Salk scientists show that when you eat may be as important as what you eat
New work shows that the timing of diet has a dramatic effect on health and disease.
Scientists think that nearly every living organism — including humans, dogs, mice, worms, bacteria, and, possibly, even extremophiles that live in harsh conditions like the deep sea or enormous caves — has some type of internal clock. These internal clocks, or circadian rhythms, are 24-hour cycles that govern the behavior of living things, all of which evolved in the context of Earth's alternating day/night pattern. Researchers are finding more and more evidence that disruptions to this timing can influence diet and sleep and lead to obesity, stress, metabolic disorder and possibly even cancer.
Circadian rhythms that follow a daily cycle are among the most common types of biological clock, as most organisms, including people, are active during the day and sleep at night. But other aspects of life can also oscillate throughout the day, including cognitive ability or even mood.
“The circadian clock is the body’s internal timing system, which interacts with the timing of light and food to produce our daily rhythms,” says Satchidananda Panda, a professor in Salk’s Regulatory Biology Laboratory.
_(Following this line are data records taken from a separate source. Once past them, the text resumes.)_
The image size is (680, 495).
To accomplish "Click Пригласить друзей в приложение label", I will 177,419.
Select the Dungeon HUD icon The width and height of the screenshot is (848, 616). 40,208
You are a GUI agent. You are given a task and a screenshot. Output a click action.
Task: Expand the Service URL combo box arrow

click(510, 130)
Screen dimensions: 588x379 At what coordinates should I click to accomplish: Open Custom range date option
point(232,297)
Panda studies the genes, molecules, and cells that keep the whole body on the same internal clock. His lab has discovered that nearly 80 percent of genes follow a circadian rhythm, and identified a pair of genes that help keep eating schedules in sync with daily sleep cycles. He often refers to the “discipline of the clock,” the fact that biological activity — such as the production of proteins that help process food — rises during an animal’s waking period and slows during its resting period.
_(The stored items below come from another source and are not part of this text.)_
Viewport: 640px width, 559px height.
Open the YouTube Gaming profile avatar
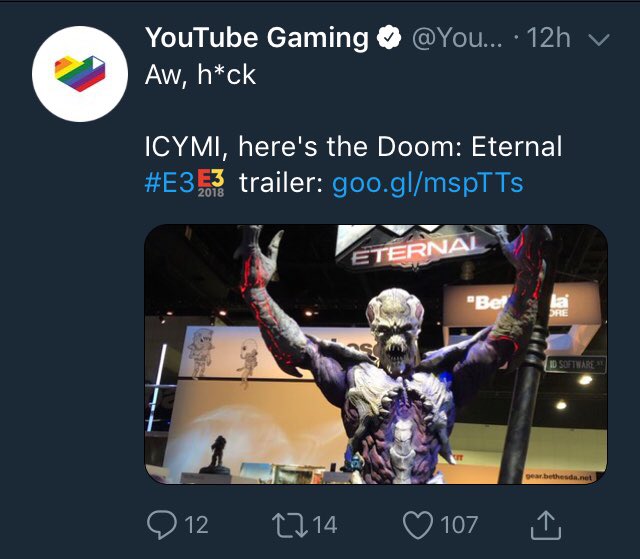coord(80,74)
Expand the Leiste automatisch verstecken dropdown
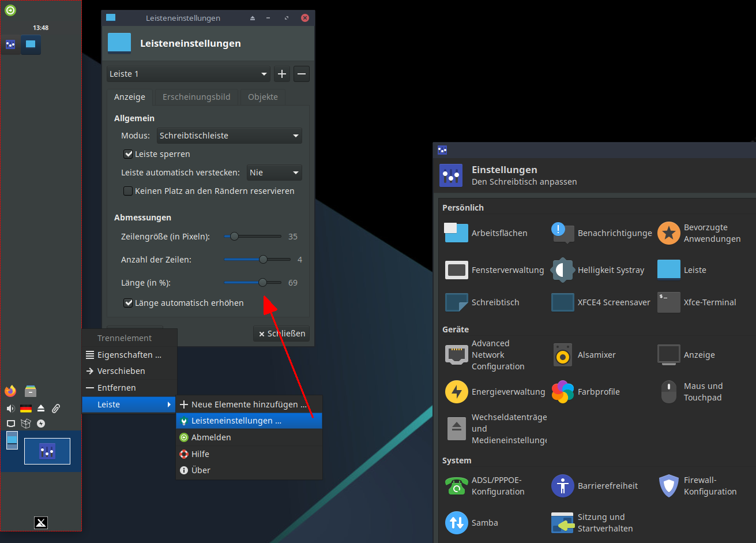This screenshot has width=756, height=543. (x=274, y=173)
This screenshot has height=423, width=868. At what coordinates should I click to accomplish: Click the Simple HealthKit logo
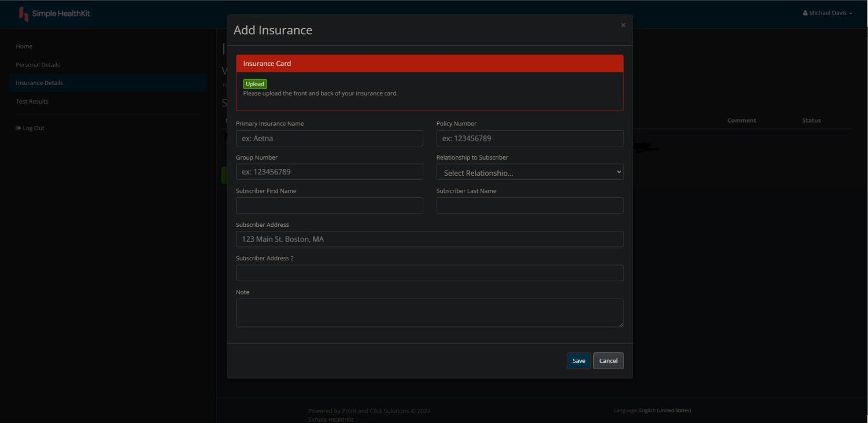[54, 13]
Humans evolved to hunt and forage during the day and sleep at night, meaning that human biology is designed to support eating and activity during the day and cellular repair and cleanup at night, according to Panda. But modern society offers access to food 24/7. These changes in eating patterns affect how the body processes food and functions.
The Salk lab previously demonstrated that confining mice to time-restricted eating during a ten-hour window can protect against obesity and diabetes. These groundbreaking studies have launched a new approach to potentially improving human health: restricting one’s calorie intake to an 8- to 10-hour window could confer a host of health benefits, including weight loss.
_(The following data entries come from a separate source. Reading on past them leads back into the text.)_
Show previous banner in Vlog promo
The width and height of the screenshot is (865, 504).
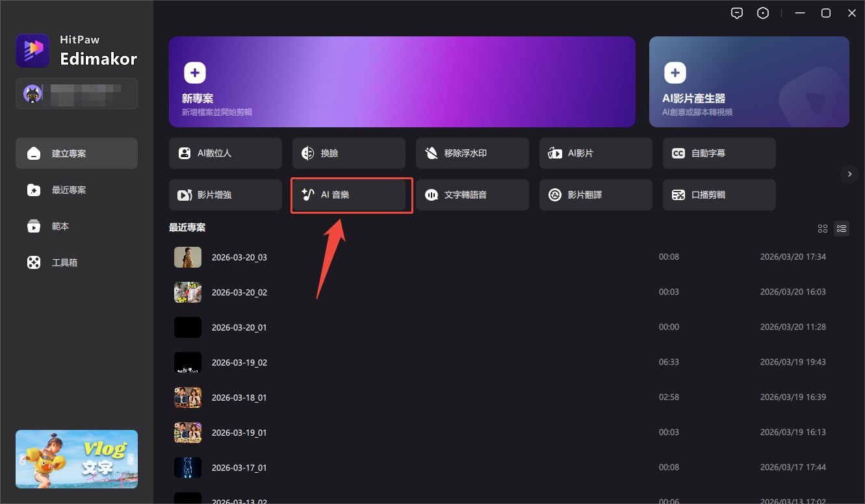tap(23, 459)
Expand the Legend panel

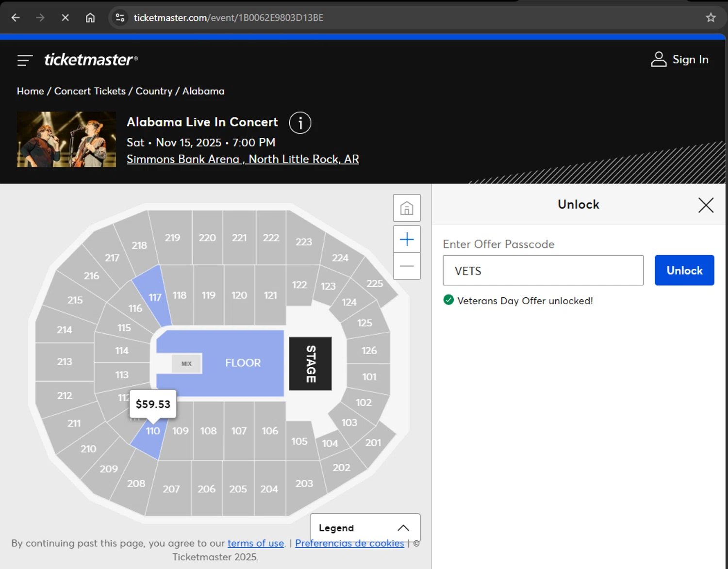click(364, 528)
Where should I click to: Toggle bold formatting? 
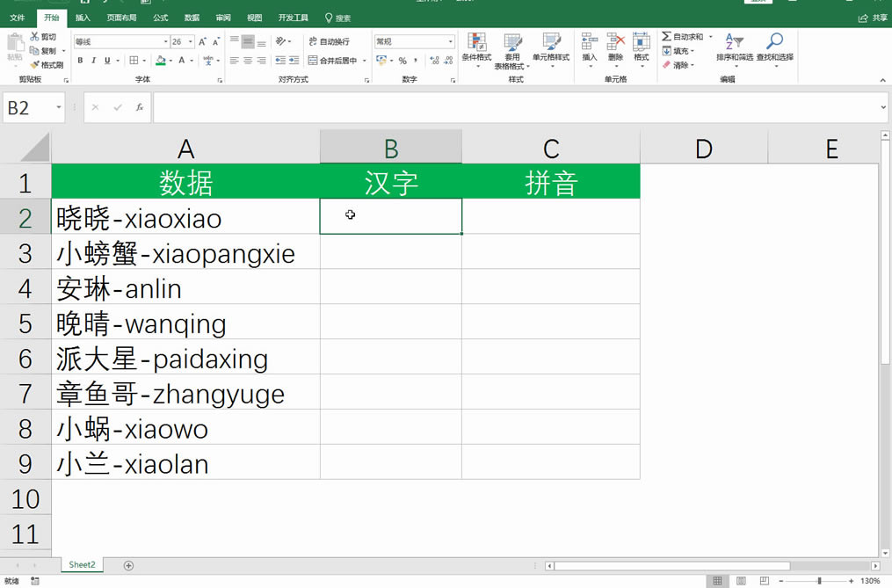79,62
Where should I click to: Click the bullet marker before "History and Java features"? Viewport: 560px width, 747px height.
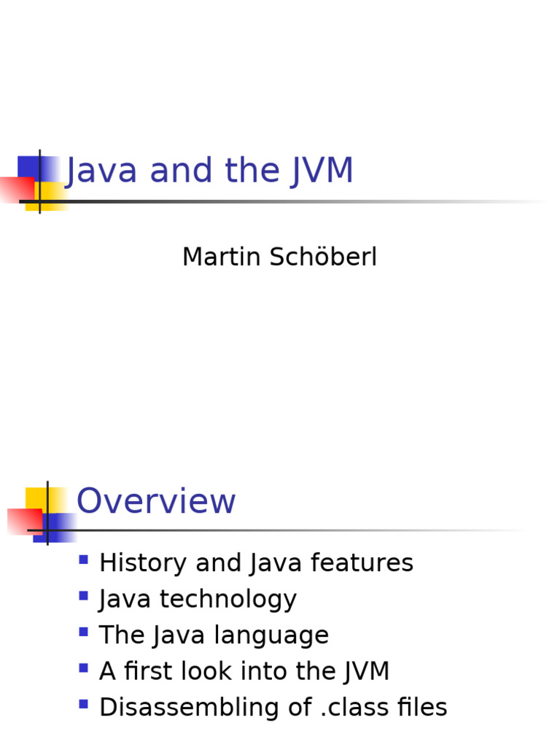pos(83,560)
Even though the research in humans is early, the lab is optimistic. “The circadian system is this core pillar of how our body works that affects everything. You are mentally and physically a different person at different times of day,” says Emily Manoogian, Salk postdoctoral fellow in Panda’s lab. (Hear more from Manoogian on diet and timing at the Where Cures Begin podcast).
Currently, she is helping conduct a three-year study to examine whether restricting food intake to a 10-hour window can improve firefighters’ well-being. Firefighters, like other shift workers, are at higher risk for chronic diseases because of how their schedule disrupts the body’s circadian rhythms. The goal of the study is to see if time-restricted eating can help counter some of the circadian rhythm disruptions and negative health effects that accompany shift work.
The team has also pursued studies around cancer and circadian rhythm. In January 2018, the lab published a paper in the journal Nature, describing how targeting the circadian clock in cancer cells could work as a therapy. Cancer cells disrupt their cellular clocks so they can get nutrients all the time to support their unchecked growth. The team found that when drugs are used to reactivate the circadian clock in tumors, cancer cells can’t survive. Meanwhile healthy cells are unharmed because they are already accustomed to the “discipline of the clock,” pointing to a new possible target for cancer therapy.
To pursue human studies, the team developed an app that tracks the timing of people’s food intake to further understand the relationship between circadian interventions and health. It has already been tested by thousands of people to conveniently track food intake, sleep and exercise habits.
“In the future, we would like to examine the differences in eating times across the world,” says Manoogian. “People in different areas are getting different exposure to light, so when they eat might be very different than someone else in another part of the globe.”
Based on their time-restricted eating research so far, the team has some general tips:
· Avoid eating for at least one hour after waking up.
· Do not eat two to three hours before bedtime.
· When traveling, especially by plane, cut your calories by half on those days.